A diretora de Atenção e Vigilância em Saúde da Sesa, Maria Goretti Lopes, reconhece que o número de pessoas jovens infectadas surpreendeu as autoridades e aos cientistas. Ela acredita que vários fatores podem ter ocasionado esta situação singular, como a questão de o Brasil ter uma população bem mais jovem que na Europa, por exemplo, e até mesmo a questão do clima.

"O vírus teve um comportamento diferente aqui. É preciso levar em conta também que esse grupo está mais exposto, já que uma grande parcela são pessoas economicamente ativas. A quarentena conseguiu acima de tudo manter os idosos em casa", frisou.

Apesar de estatisticamente os jovens representarem uma grande parcela dos infectados, a diretora da Sesa lembra que no Paraná mais de 80% dos casos confirmados foram considerados leves e moderados e que na maioria das vezes não houve necessidade de internação.

"Por isso que um dos nossos focos principais é no investimento em equipes multidisciplinares e nas unidades básicas, que é onde esses pacientes serão atendidos inicialmente", afirmou. "E ao mesmo tempo, na outra ponta, garantir que existam leitos suficientes para quem precisar e para os casos mais graves". Do total de casos confirmados no Estado, 322 pacientes ou 7,3 % estão internados, sendo 205 em enfermarias e 117 em UTI.

Cuidados

A pandemia exige cuidados extras dos pais com as crianças. É necessário também bastante diálogo para explicar aos pequenos o que está acontecendo e a importância das medidas de higiene e isolamento social.
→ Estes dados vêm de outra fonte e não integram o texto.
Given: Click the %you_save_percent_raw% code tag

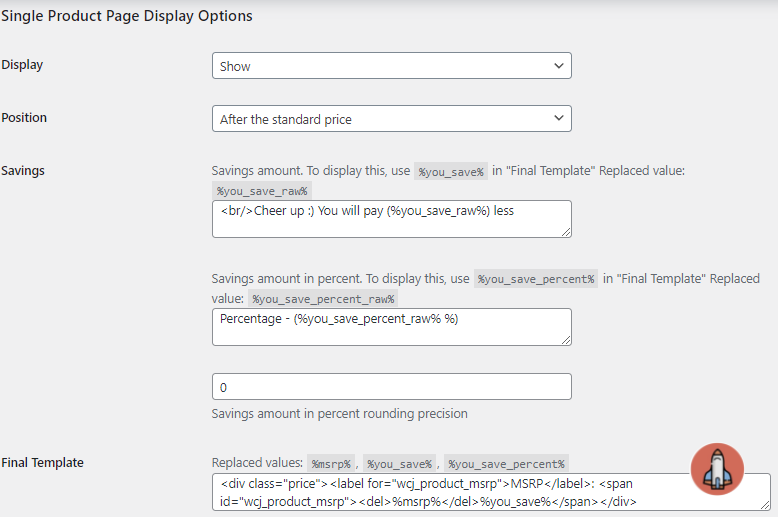Looking at the screenshot, I should tap(323, 298).
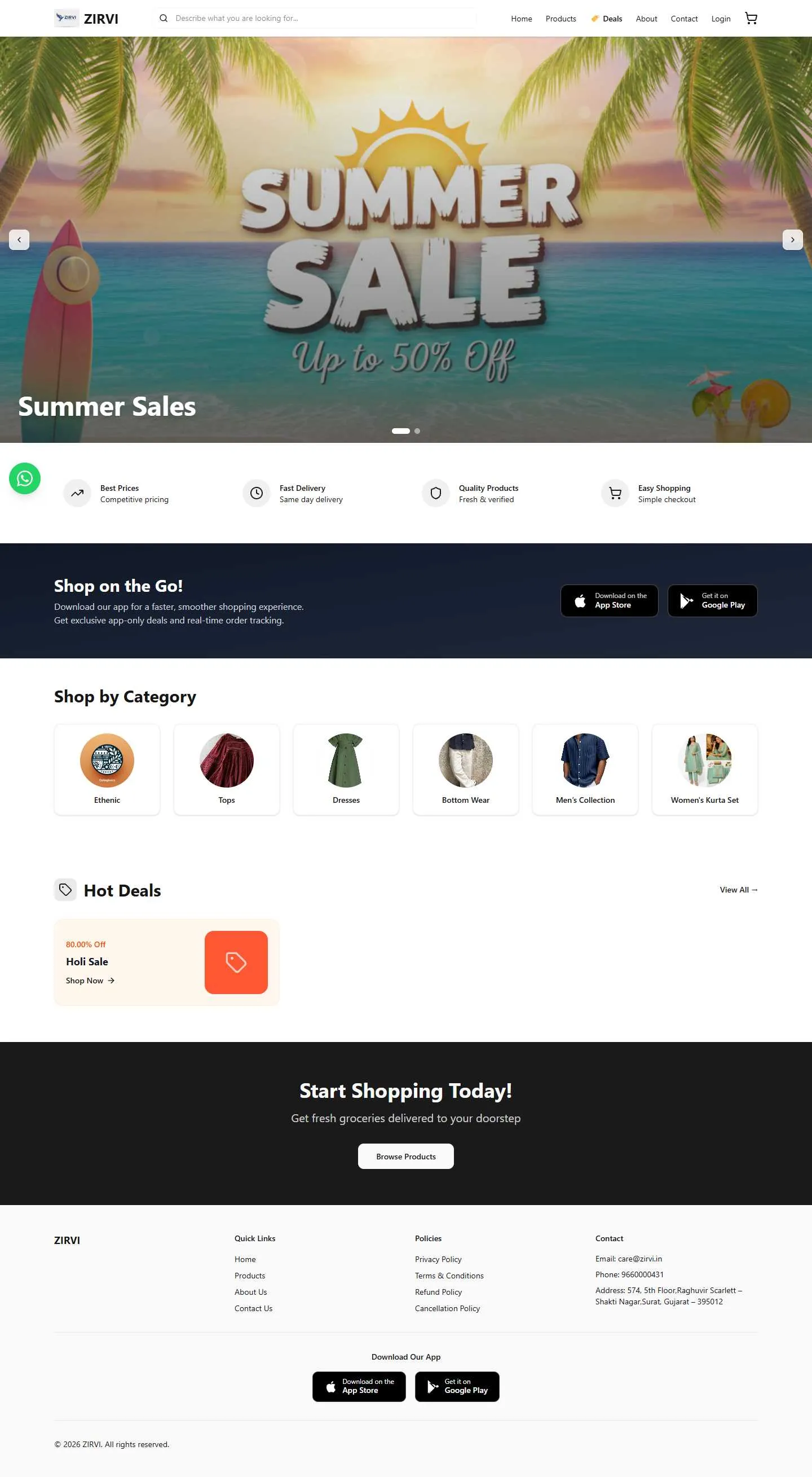Open the View All hot deals link
This screenshot has width=812, height=1477.
(739, 890)

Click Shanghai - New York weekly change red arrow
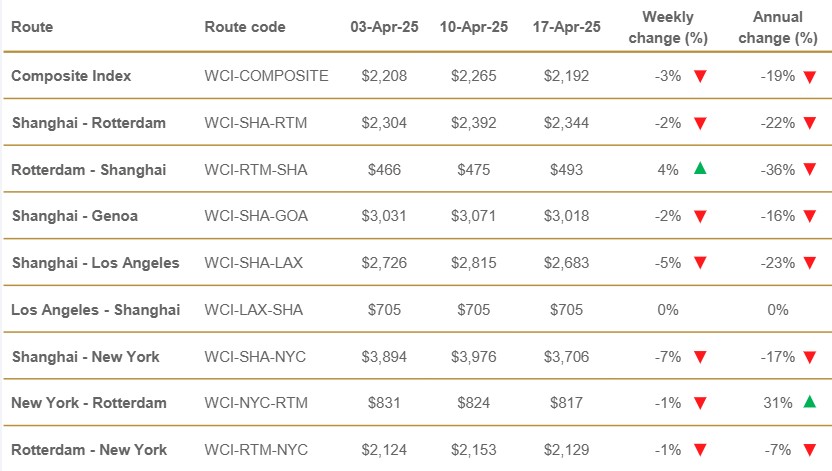(x=700, y=356)
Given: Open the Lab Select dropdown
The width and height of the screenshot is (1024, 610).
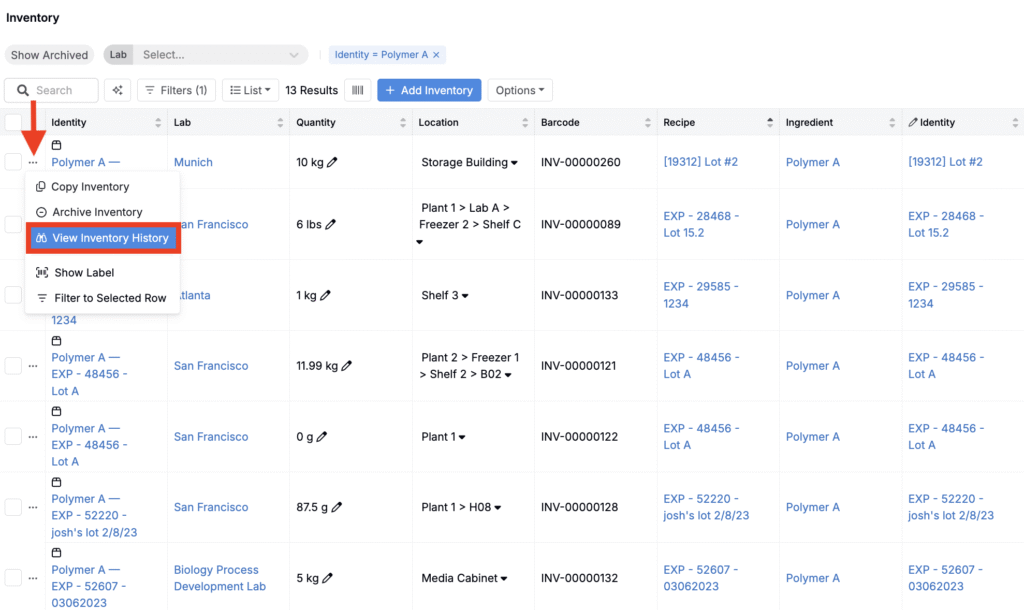Looking at the screenshot, I should point(220,55).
A arquiteta Mariana Fernandes, 39, tem duas filhas, de seis e quatro anos, e conta que a família teve que se adaptar para garantir a saúde das crianças. "A nossa principal medida tem sido a de tirar elas de casa o menos possível. No máximo ir na casa dos avós, que também estão isolados. Meu marido quando chega do trabalho faz todo o processo de trocar de roupa, tomar banho para depois ir ficar com as meninas".
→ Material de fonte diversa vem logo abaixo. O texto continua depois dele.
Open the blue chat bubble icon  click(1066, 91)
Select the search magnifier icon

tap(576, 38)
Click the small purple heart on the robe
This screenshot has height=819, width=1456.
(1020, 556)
A mãe relata que tem conversado bastante com a filhas e orientado sobre as novas regras que precisam ser seguidas. "Temos explicado o que tem acontecido e a importância de fazer a higiene das mãos e também o uso das máscaras. Elas têm entendido bem e por isso acredito que não ficaram com medo de tudo isso", relata. "E nas nossas orações elas pedem para o coronavírus ir embora porque imaginam que só assim vão poder voltar a sair de casa e ver os amigos".

DIAGNÓSTICO PRECOCE

A orientação dos médicos para os pais é que a hora de procurar um pronto atendimento é quando as crianças apresentarem sintomas de pneumonia, como chiado no peito, febre e tosse. "Também no caso das crianças, o diagnóstico precoce faz toda a diferença", ressalta Victor Horácio.
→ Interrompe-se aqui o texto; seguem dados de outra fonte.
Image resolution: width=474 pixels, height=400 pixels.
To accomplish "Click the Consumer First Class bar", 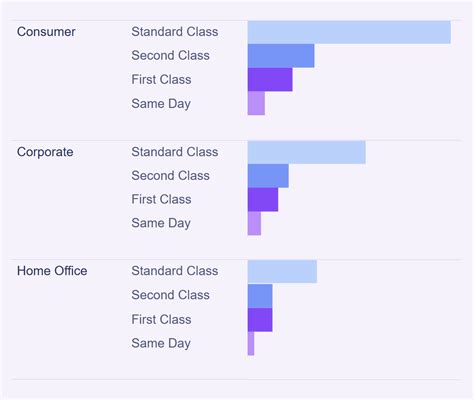I will point(270,80).
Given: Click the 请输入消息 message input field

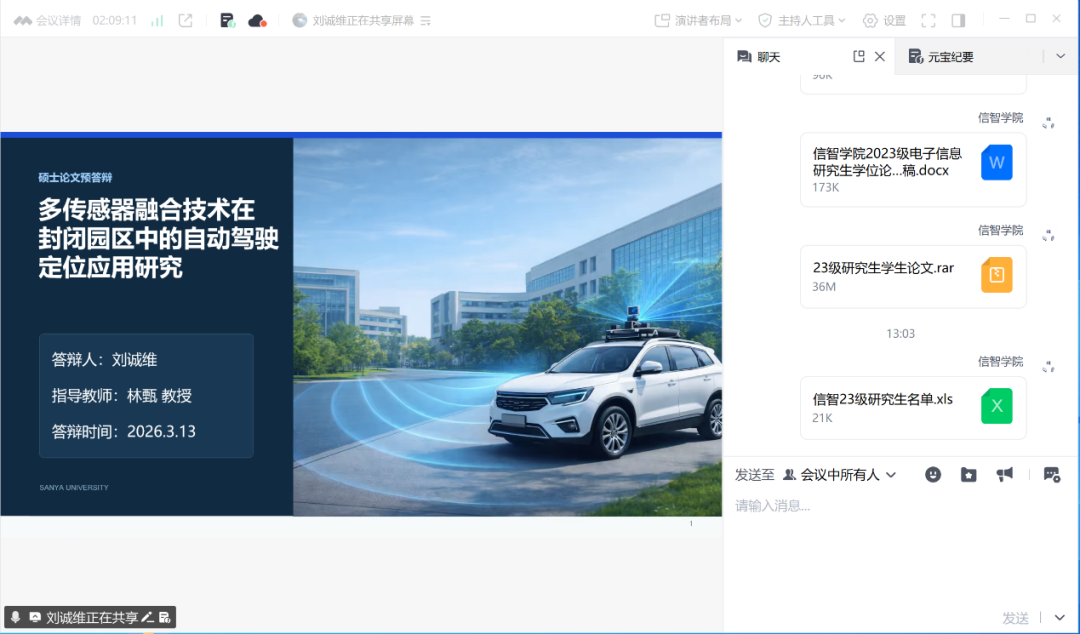Looking at the screenshot, I should [x=880, y=506].
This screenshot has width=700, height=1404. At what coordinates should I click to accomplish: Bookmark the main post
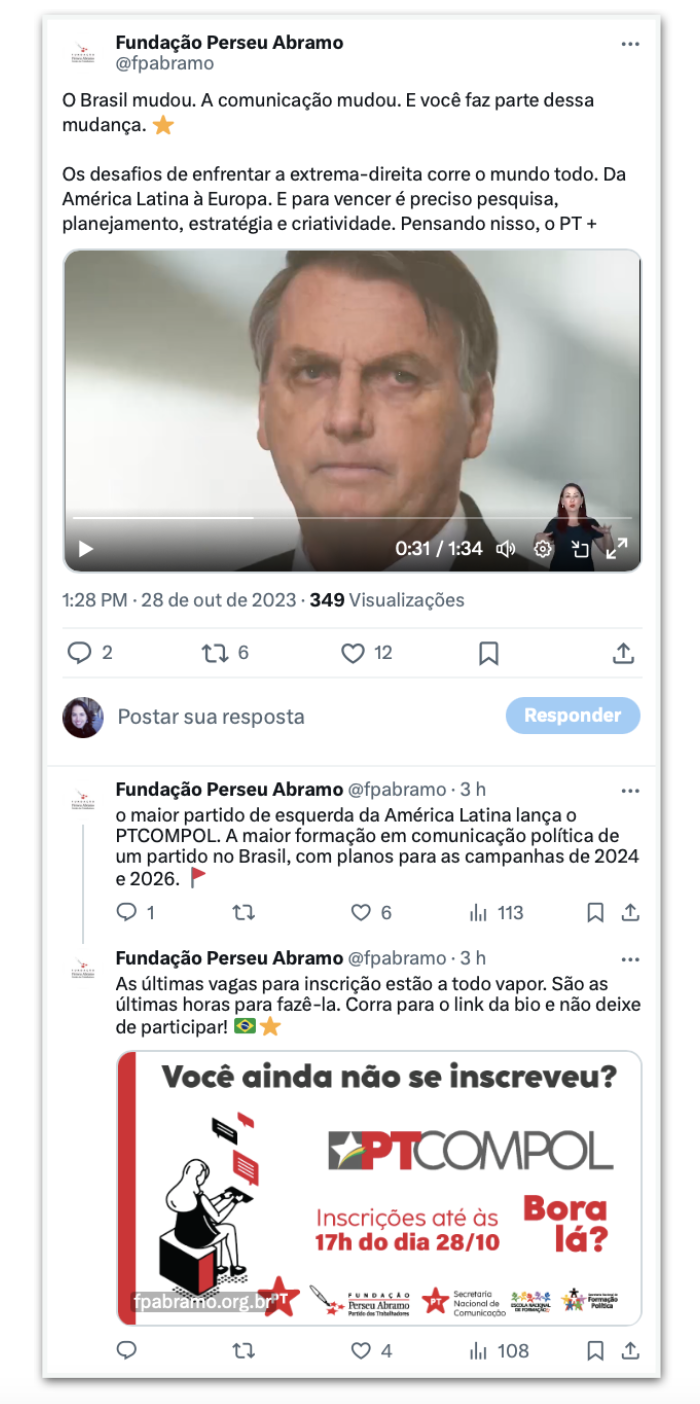pos(488,653)
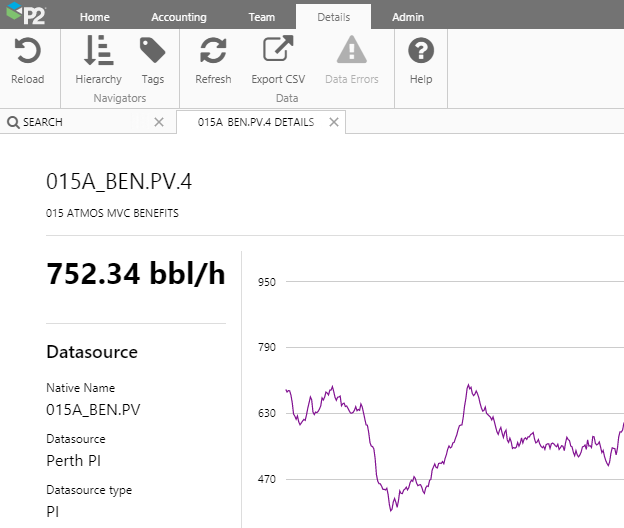The width and height of the screenshot is (624, 528).
Task: Click the P2 logo icon
Action: (24, 15)
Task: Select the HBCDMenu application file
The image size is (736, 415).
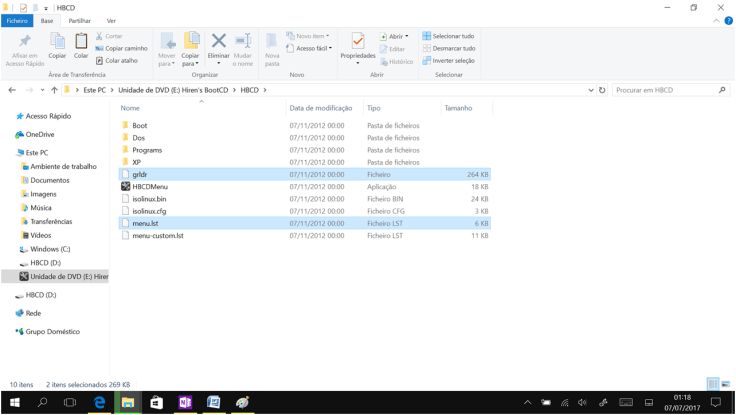Action: pos(150,187)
Com a proximidade do inverno, o número de doenças respiratórias aumenta e a vacinação contra a gripe é uma importante aliada. A vacina não previne a Covid-19, mas ajuda a minimizar os sintomas de problemas respiratórios. Crianças de seis meses a menores de seis anos têm direito a dose na rede pública, no entanto, a adesão ainda é pequena.

No Paraná, a cobertura vacinal entre todos os grupos prioritários é de 75%, ainda distante dos 90% preconizados pela OMS e Ministério da Saúde. Em Londrina, da meta de vacinar 36.112 crianças, apenas 10.703 foram imunizadas, o que representa 29%. A campanha de vacinação na cidade começou no dia 23 de março e vai até o dia 17 de junho.